[start RECORD EXCERPTS]

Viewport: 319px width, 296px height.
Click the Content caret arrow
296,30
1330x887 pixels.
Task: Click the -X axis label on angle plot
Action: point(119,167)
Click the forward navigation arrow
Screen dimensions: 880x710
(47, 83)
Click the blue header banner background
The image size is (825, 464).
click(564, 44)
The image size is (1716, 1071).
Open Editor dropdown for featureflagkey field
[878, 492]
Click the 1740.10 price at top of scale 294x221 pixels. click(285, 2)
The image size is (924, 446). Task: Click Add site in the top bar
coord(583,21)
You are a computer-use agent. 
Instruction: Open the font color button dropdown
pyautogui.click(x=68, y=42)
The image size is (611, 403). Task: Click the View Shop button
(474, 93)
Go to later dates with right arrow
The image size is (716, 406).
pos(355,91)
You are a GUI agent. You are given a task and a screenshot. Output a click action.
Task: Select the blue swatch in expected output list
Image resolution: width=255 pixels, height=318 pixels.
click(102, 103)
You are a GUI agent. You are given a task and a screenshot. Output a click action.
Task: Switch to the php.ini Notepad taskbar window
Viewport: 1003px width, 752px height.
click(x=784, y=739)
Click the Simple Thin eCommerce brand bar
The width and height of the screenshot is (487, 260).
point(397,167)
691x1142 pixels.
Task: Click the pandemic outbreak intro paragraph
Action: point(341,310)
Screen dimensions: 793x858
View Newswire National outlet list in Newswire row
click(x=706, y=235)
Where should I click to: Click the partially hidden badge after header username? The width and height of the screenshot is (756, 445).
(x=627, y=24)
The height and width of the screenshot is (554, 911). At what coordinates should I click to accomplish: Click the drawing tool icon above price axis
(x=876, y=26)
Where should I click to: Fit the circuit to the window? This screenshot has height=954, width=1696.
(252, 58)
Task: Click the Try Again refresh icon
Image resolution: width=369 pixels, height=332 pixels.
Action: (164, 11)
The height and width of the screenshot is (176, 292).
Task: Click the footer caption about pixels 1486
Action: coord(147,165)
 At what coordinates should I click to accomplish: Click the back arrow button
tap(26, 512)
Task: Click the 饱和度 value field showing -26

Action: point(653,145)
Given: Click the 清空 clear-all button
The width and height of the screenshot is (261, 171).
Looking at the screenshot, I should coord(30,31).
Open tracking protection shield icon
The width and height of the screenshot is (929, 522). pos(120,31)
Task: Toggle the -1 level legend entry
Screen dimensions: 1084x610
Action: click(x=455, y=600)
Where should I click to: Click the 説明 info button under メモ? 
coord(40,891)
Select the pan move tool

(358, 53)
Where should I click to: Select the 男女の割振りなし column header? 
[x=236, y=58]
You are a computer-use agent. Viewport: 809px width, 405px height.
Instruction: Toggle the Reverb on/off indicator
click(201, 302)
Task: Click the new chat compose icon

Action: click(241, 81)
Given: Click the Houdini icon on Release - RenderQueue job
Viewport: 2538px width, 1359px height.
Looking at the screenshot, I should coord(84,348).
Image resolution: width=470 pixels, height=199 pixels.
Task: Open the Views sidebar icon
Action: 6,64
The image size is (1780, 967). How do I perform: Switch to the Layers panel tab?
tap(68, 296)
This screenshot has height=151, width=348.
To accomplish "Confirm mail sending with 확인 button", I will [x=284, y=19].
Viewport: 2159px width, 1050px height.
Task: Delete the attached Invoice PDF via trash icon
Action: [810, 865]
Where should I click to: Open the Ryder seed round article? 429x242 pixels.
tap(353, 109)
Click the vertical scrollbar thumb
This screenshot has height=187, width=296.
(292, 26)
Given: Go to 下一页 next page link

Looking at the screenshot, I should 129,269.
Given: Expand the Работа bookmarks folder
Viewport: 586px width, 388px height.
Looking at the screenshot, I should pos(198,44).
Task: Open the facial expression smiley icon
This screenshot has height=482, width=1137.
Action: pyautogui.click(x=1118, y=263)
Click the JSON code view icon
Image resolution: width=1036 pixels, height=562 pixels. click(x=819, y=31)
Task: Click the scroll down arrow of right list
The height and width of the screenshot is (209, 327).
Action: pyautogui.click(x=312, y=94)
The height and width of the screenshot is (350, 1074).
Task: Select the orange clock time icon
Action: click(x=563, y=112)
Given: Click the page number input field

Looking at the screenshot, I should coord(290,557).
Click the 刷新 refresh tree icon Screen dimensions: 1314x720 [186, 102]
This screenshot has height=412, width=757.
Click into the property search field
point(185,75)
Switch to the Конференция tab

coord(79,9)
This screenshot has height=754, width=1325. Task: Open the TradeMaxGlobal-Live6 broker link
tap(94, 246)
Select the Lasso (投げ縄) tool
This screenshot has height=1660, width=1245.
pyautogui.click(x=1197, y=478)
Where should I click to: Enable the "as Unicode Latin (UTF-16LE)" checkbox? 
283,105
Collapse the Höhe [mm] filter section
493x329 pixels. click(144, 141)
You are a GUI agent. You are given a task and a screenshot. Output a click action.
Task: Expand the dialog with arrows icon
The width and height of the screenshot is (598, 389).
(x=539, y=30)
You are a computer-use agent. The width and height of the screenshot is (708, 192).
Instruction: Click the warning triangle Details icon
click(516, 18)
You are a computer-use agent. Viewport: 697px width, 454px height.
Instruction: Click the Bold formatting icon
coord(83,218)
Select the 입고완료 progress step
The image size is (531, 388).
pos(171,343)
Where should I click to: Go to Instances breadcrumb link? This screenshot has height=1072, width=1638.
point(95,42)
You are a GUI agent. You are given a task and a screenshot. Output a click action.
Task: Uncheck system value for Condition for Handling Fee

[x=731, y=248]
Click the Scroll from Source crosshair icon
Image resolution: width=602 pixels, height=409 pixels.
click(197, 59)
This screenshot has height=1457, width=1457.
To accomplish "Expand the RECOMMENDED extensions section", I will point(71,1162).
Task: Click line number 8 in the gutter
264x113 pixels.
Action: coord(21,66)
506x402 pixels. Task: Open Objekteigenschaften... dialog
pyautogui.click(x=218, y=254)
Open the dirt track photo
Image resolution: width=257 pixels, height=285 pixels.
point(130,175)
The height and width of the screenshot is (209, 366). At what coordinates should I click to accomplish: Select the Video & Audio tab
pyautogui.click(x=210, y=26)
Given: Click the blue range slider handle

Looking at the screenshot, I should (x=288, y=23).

[end RECORD EXCERPTS]

- [WHAT THE TASK ASKS]:
Lay out the part of the material that opens with its first line and closes with the line containing "coord(583,21)" as a JSON list of strings, one string per line, with blank lines left out.

- [SOLUTION TO THIS EXERCISE]:
[
  "Viewport: 319px width, 296px height.",
  "Click the Content caret arrow",
  "296,30",
  "1330x887 pixels.",
  "Task: Click the -X axis label on angle plot",
  "Action: point(119,167)",
  "Click the forward navigation arrow",
  "Screen dimensions: 880x710",
  "(47, 83)",
  "Click the blue header banner background",
  "The image size is (825, 464).",
  "click(564, 44)",
  "The image size is (1716, 1071).",
  "Open Editor dropdown for featureflagkey field",
  "[878, 492]",
  "Click the 1740.10 price at top of scale 294x221 pixels. click(285, 2)",
  "The image size is (924, 446). Task: Click Add site in the top bar",
  "coord(583,21)"
]